Pada awal tahun 1901, Sultan Muhammad Daud Syah bersama Panglima Polem mengambil inisiatif secara
bersama-sama menyingkir ke daerah gayo dan kemudian menjadikan daerah ini
sebagai pusat pertahanan Aceh. Di daerah ini Sultan Aceh bersama Panglima Polem
dan pasukannya kembali menyusun strategi baru untuk mempersiapkan penyarangan
terhadap Belanda.
Karena Belanda gagal menangkap Sultan dan Panglima
Polem, maka meraka menghentikan penyerangannya ke daerah Gayo.
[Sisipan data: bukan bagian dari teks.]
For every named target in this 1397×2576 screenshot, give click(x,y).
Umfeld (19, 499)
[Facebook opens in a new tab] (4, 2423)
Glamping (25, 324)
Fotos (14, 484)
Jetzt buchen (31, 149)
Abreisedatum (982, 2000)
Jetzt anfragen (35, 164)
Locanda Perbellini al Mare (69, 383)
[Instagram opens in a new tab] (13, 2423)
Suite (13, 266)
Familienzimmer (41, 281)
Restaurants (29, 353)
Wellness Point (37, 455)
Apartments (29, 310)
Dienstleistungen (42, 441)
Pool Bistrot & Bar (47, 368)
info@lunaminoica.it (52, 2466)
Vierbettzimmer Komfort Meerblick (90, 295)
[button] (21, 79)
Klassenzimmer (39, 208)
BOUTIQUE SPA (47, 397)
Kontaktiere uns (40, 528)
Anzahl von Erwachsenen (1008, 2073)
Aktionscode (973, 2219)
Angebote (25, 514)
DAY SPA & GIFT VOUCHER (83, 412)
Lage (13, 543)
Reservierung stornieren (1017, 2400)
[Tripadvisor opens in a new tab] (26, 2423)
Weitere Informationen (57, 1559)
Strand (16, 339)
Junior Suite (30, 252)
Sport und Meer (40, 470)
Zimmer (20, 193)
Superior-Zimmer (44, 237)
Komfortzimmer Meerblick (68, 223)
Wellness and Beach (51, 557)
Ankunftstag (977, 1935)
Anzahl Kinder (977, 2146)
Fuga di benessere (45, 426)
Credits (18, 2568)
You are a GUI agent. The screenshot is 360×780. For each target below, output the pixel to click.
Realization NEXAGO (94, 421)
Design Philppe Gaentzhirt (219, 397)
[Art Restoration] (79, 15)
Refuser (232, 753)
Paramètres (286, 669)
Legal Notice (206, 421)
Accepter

Kemudian Belanda
menyusun strategi baru yang sangat licik yaitu dengan menangkap
keluarga-keluarga dekat Sultan. Mereka berhasil menangkap isteri Sultan yang
bernama Teungku Putroe di Glumpang Payong dan isteri sultan yang bernama
Pocut cot Murong dan juga Putera Sultan di Lam Meulo. Setelah menangkap
mereka, Belanda mengancam Sultan; apabila Sultan tidak menyerahkan dini dalam
tempo satu bulan, maka kedua isterinya akan dibuang.
Berdamai Dengan Belanda
Menerima berita ancaman itu, pada tanggal 10 Januari 1903 Sultan Muhammad Daud Syah
terpaksa berdamai dengan Belanda. Pemerintah Hindia
Belanda mengasingkannya ke Ambon dan terakhir dipindahkan ke Batavia sampai Sultan wafat pada tanggal
6 Februari 1939. Hal ini menyebabkan Teuku
Panglima Polem Sri Muda Perkasa Muhammad Daud secara terpaksa juga berdamai
dengan Belanda pada tanggal 7 September 1903.